The Investment Industry Regulatory Organization of Canada (IIROC) is proposing rule amendments and guidance that aim to ensure adequate oversight of trading through order execution services (OES).

IIROC Tuesday published proposed amendments that would require dealers that offer order execution services to identify clients with trading activity that exceeds established thresholds (100 trades per day, or 500 orders per day, on average in a month), and to provide their identities to IIROC. Dealers would also be required to have policies and procedures to deal with the risks associated with OES accounts that have limited direct order handling by staff.

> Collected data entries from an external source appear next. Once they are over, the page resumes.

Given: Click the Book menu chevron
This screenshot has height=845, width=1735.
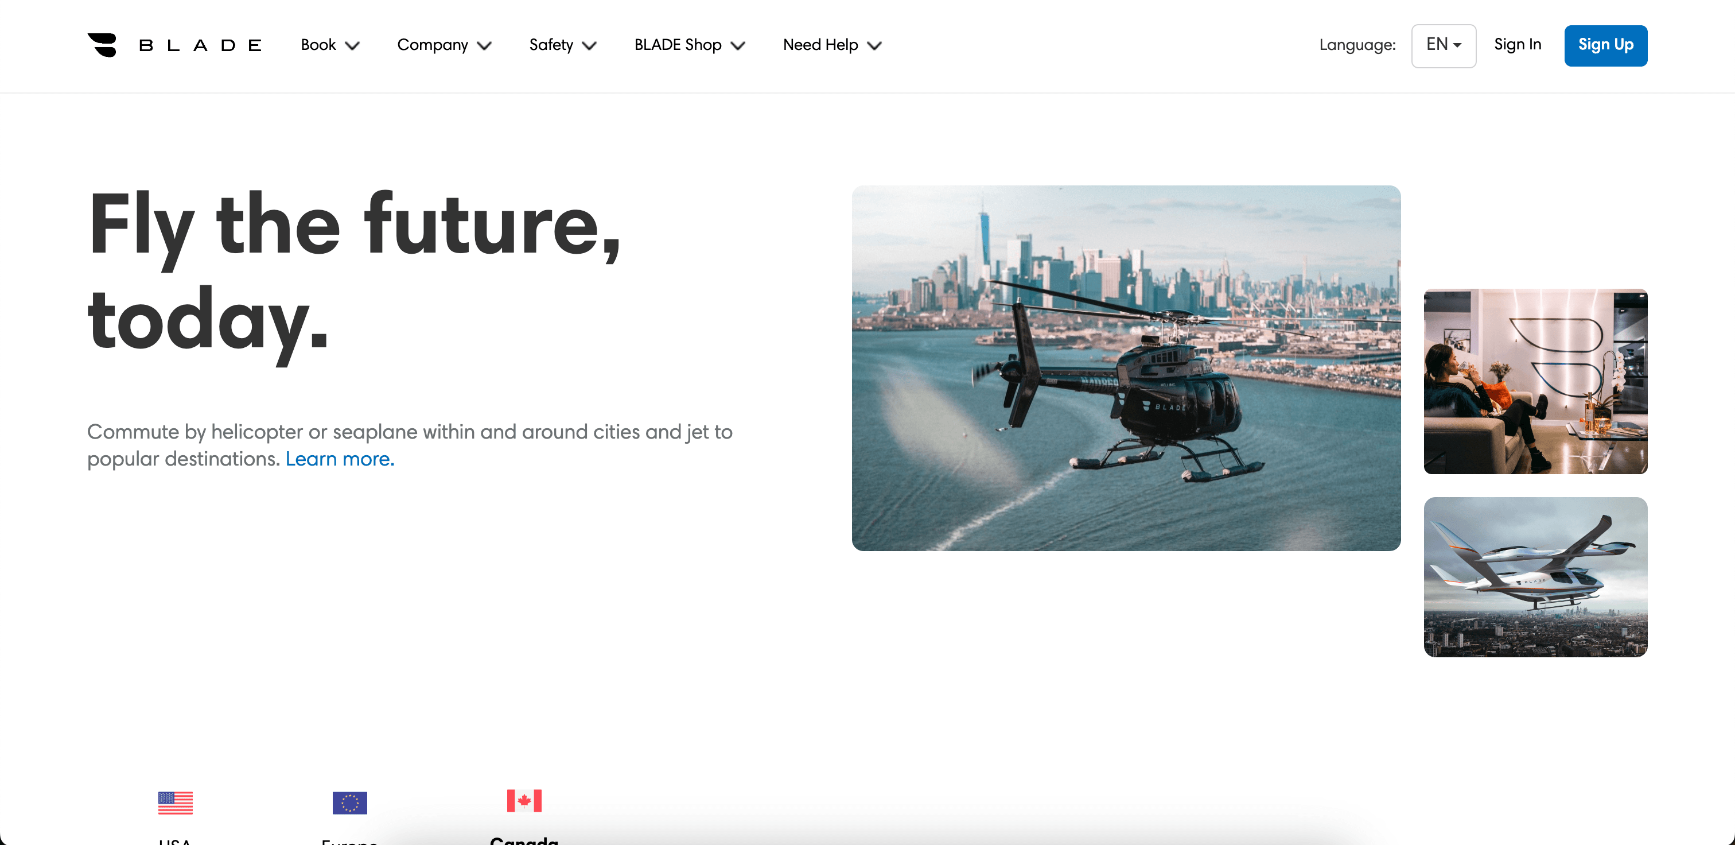Looking at the screenshot, I should point(352,46).
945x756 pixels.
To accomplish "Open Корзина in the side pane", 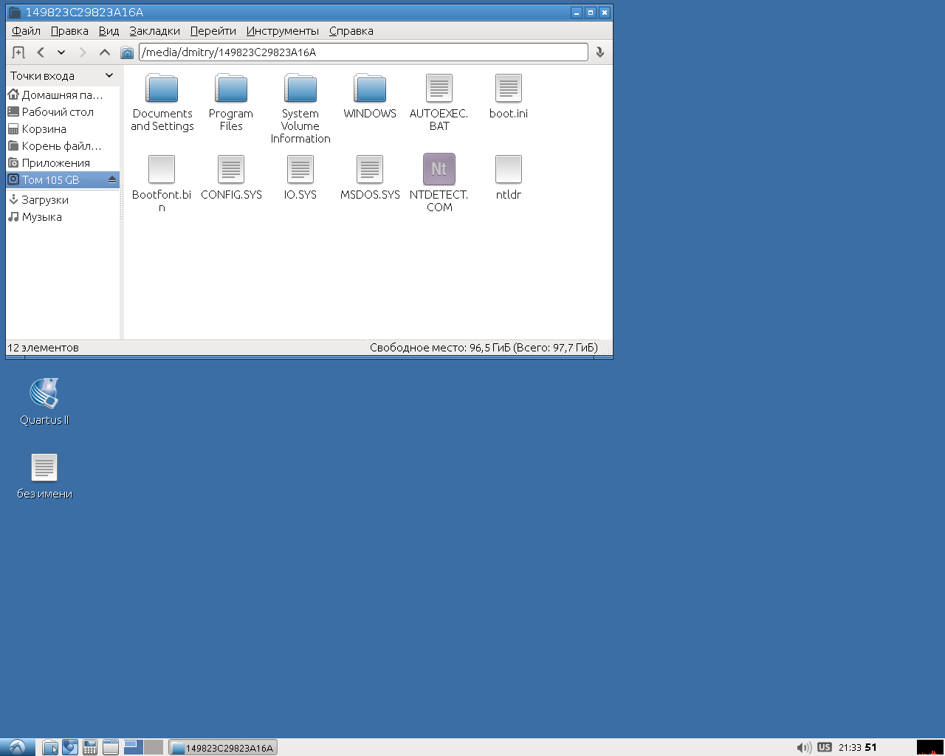I will tap(44, 129).
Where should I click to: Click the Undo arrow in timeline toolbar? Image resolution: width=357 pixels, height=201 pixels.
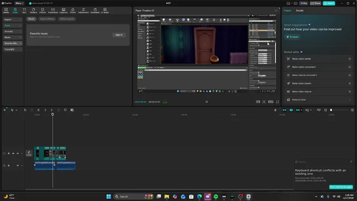[x=25, y=110]
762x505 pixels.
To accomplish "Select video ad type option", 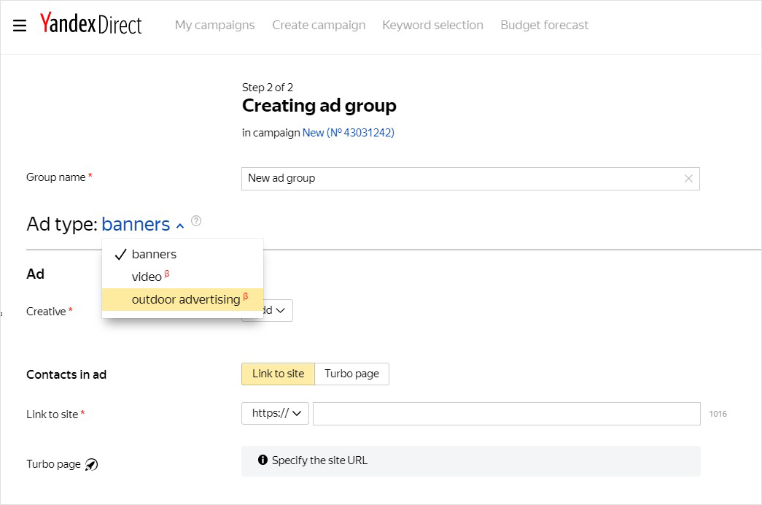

“The proposed amendments are designed to ensure that all electronic trading, regardless of channel, has the same level of supervision and oversight,” it says.

Additionally, it’s proposing new guidance that sets out IIROC’s expectations for: the inclusion of these client identifiers on each order entered for clients whose OES account activity exceeds the thresholds set out in the proposed rules; reporting to the regulator; and, supervisory requirements relating to manipulative and deceptive trading, and to address the risks associated with the lack of intermediation in OES trading.

The proposed amendments replace prior proposals that would have prohibited institutional clients from using OES dealers, among other things. Following the comments received, the earlier proposals were not adopted; however, rules regarding third-party electronic access to markets were implemented earlier this year.

Comments on these latest proposals are due by January 14, 2014. IIROC says that if the amendments are approved they would be expected to be implemented within 180 days.